Locally, though, one scandal does warrant comparison to Watergate. Not because it makes you think of Richard Nixon, the master manipulator ... but because it makes you think of Richard Nixon, the hapless dolt.
Some have called the scandal "Signgate," because it concerns allegations that Mayor Luke Ravenstahl's administration bent the law so an ally, Lamar Advertising, could put an electronic billboard along Grant Street. Others have called it "Bloggergate," because Lamar's friendship with Pat Ford, the head of the Urban Redevelopment Authority, was discovered online. Ford's wife, former Ravenstahl press secretary Alecia Sirk, authored a blog that documented gift-giving between Ford and a Lamar executive ... and those posts were discovered by bloggers at The Burgh Report (burghreport.blogspot.com).
But whatever you call it, this scandal, like the 1972 burglary at the Democratic Party's headquarters in the Watergate complex, may spell the end of an administration.
The first thing you notice about both scandals is how unnecessary they were. Nixon didn't need the break-in to ensure his 1972 re-election. He won handily -- and then scandal took that victory away. In trying to cheat America, Nixon cheated himself.
Similarly, Ravenstahl could have gotten his sign without bending the rules, which already confer great power on the mayor. Former Mayor Tom Murphy, for example, built not one but two Downtown department stores no one wanted. Ravenstahl, meanwhile, can't even erect a sign.
Which raises the other thing Nixon and Ravenstahl have in common. What sets these guys apart isn't how sinister their schemes were -- it's how inept they were at carrying the schemes out. Nixon taped himself making damaging disclosures, for starters. Ravenstahl hired a press secretary to blog about hers.
And both scandals raise the same question: How did these jokers ever get into office?
As Ross Douthat writes in the Atlantic magazine, Nixon won the White House because Democrats were badly splintered, and responsible Republicans were feckless. Americans, Douthat writes, "chose Nixon over an exhausted [political] establishment." He's the politician you get when your politics are played out.
Ravenstahl, for his part, became mayor because he was president of council when Bob O'Connor died. And he was president of council because squabbling among other councilors made the 26-year-old look mature. Call him "Fluke" if you want, but if he's the closest thing we had to an elder statesman, that speaks volumes about the weakness of other city leaders.
At least, their weakness until now.
Win or lose, Barack Obama has done what no local politician has: assemble a local coalition of African Americans, college kids and affluent reformist Democrats. Those groups have little in common with Ravenstahl, but they've generally had even less to do with each other. Obama's campaign may change that. So could the ongoing campaign over community benefits agreements, which require would-be developers to make ironclad guarantees of jobs and community reinvestment.
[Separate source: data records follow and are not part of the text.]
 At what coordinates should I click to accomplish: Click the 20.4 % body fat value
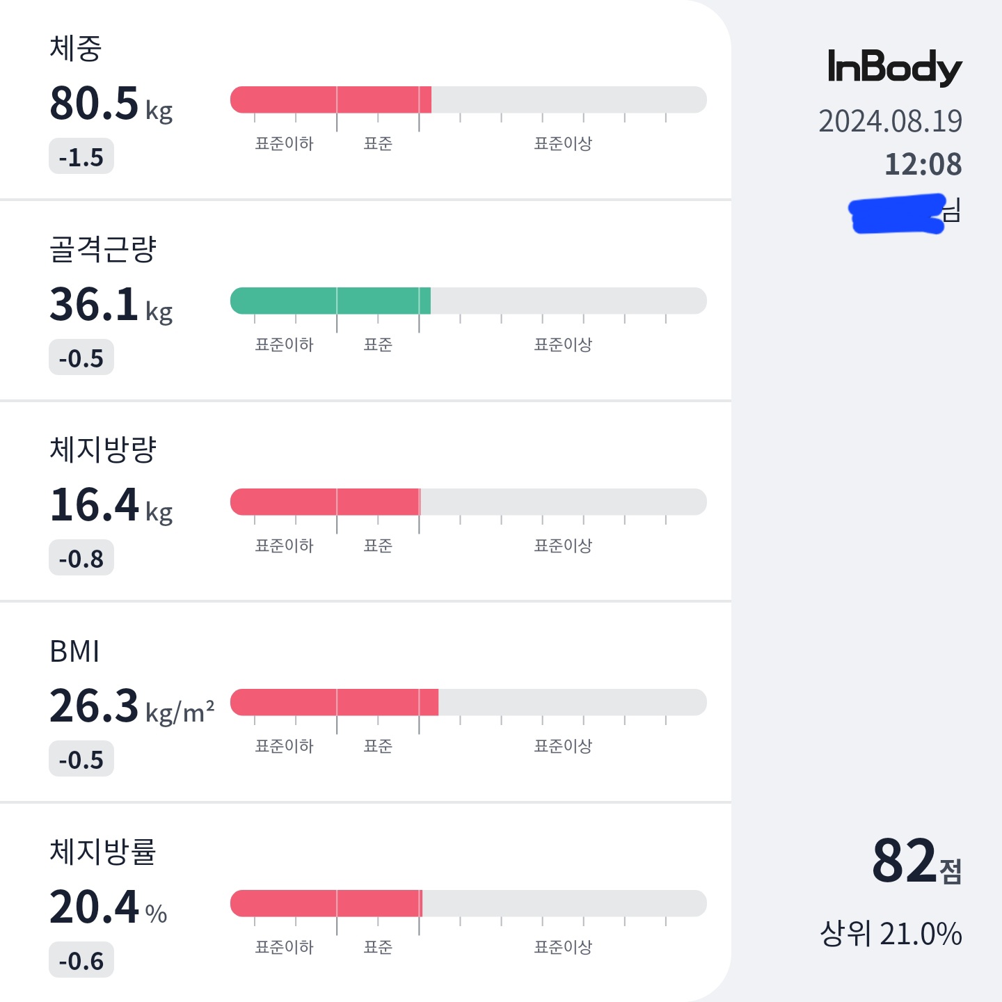pyautogui.click(x=109, y=907)
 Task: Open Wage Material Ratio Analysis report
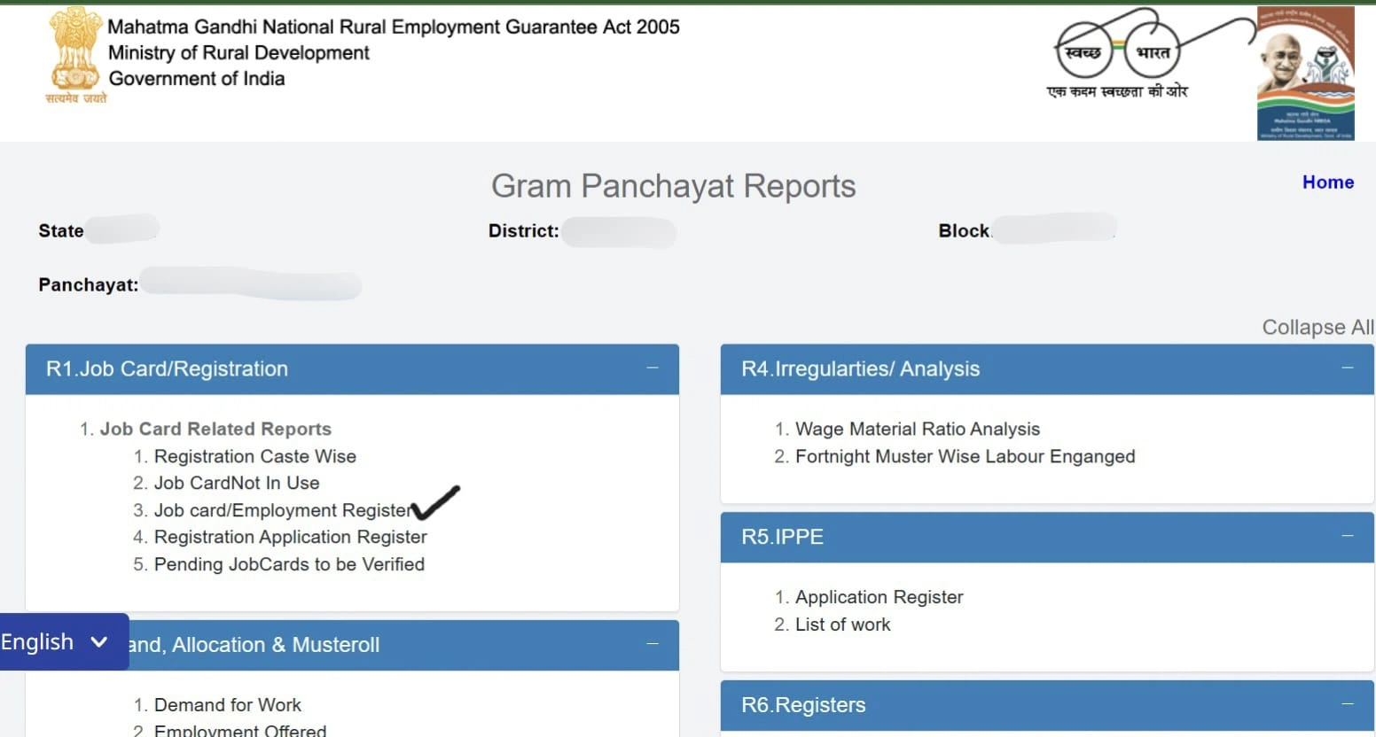pyautogui.click(x=917, y=429)
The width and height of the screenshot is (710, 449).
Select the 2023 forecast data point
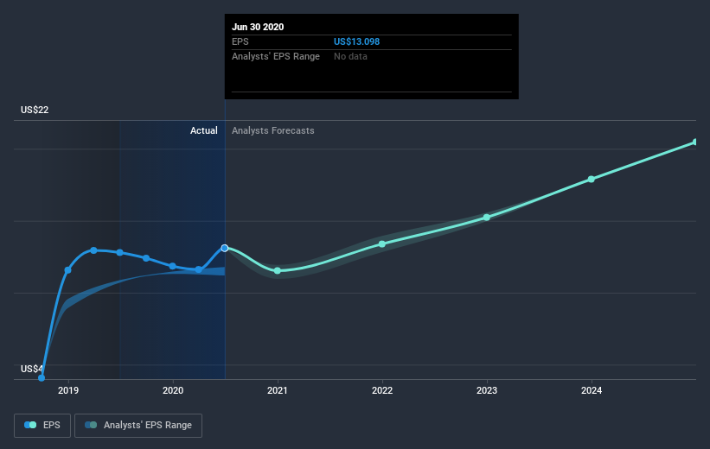[487, 218]
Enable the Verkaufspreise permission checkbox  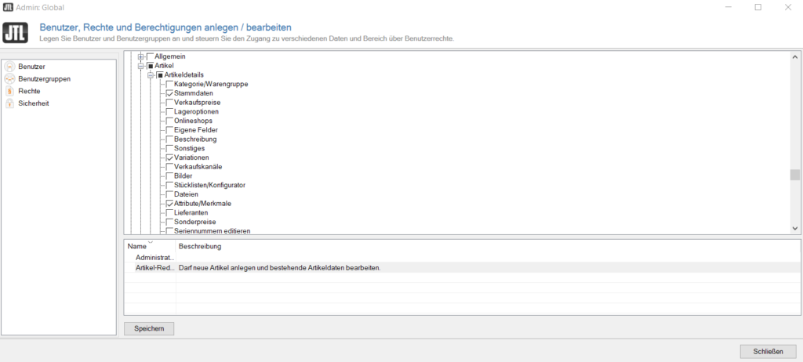coord(169,103)
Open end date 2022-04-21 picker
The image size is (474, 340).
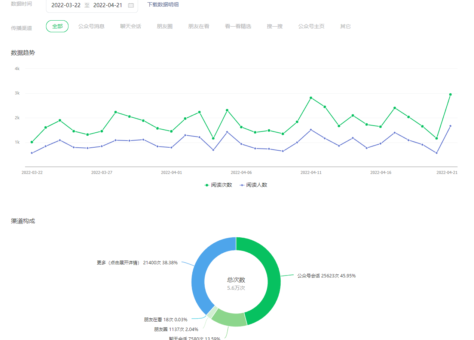[x=108, y=5]

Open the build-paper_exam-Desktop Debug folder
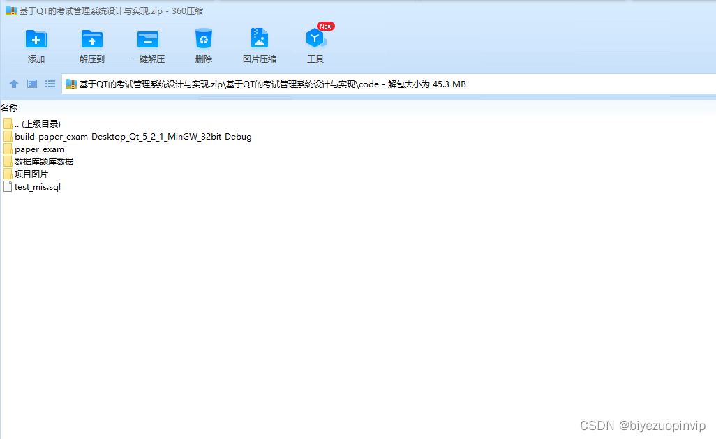133,137
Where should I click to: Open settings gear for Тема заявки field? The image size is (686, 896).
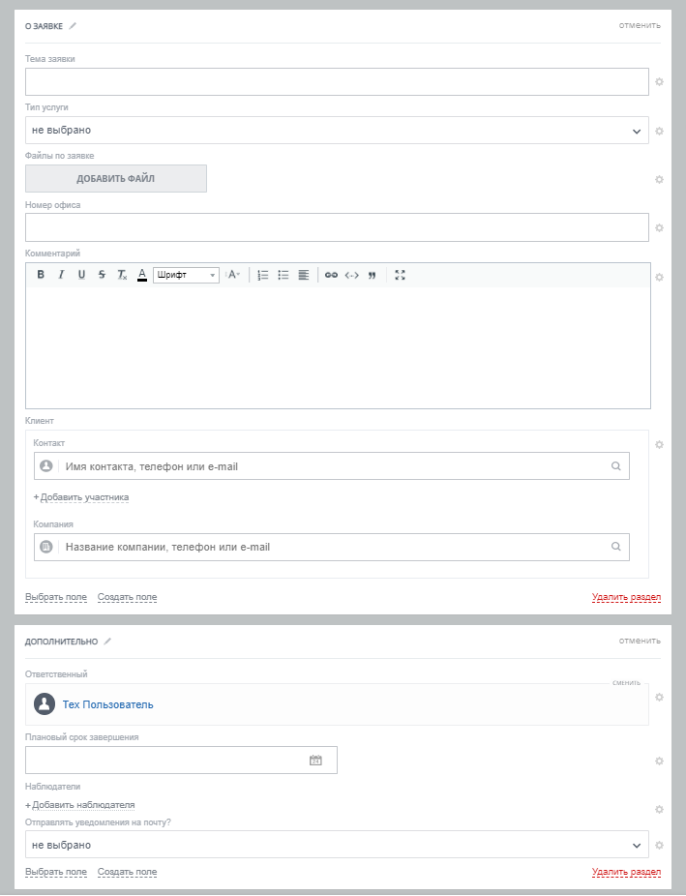659,82
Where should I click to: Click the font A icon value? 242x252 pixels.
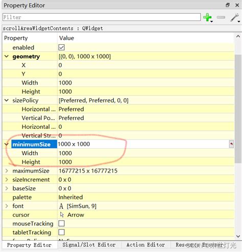tap(61, 206)
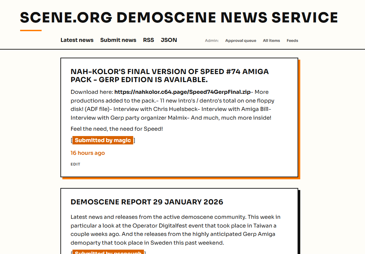Image resolution: width=365 pixels, height=254 pixels.
Task: Click the Nah-Kolor Speed #74 Amiga pack headline
Action: [169, 76]
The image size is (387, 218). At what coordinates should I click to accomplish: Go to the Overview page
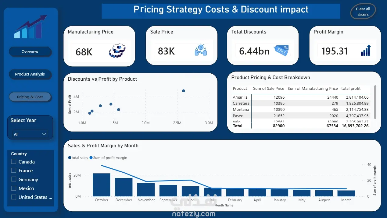tap(30, 52)
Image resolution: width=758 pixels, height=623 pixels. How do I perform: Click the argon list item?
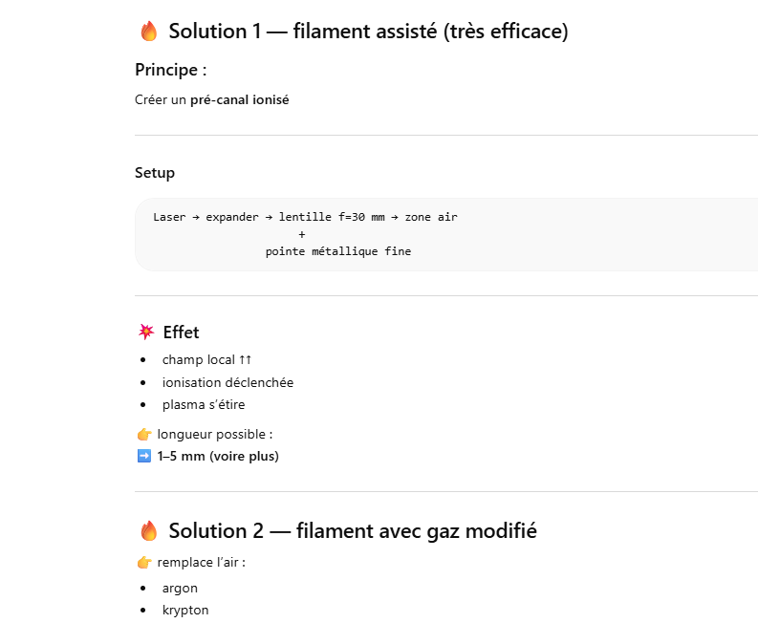click(180, 588)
In early March, council President Doug Shields went on record saying council should take an active role in negotiating such a deal between the Penguins and the Hill District. Councilor Bill Peduto, a former mayoral candidate who sits on the Stadium Authority board, has been seeking similar agreements for development near the city's existing sports facilities.
Shields and Peduto are based in the affluent, progressive East End, but are increasingly reaching beyond it. It's probably no accident Ravenstahl recently ousted Peduto from the authority board.
Even so, Ravenstahl's screw-ups have made the case for reform better than the reformers have. It was his trips to New York City on a private jet, not Peduto's speeches that publicized the need for a city ethics board. It is Signgate, not recent hearings on campaign financing, which proves the need to curtail influence peddling.
Thanks to Nixon's misdeeds, the power of the executive branch was curbed for two decades. Ravenstahl may leave the same legacy: Council is already talking seriously about taking away some of his power to appoint board members. If nothing else, he's busily ruining his re-election chances in 2009.
If Ravenstahl -- like Nixon -- keeps an enemies list, he should put himself on it.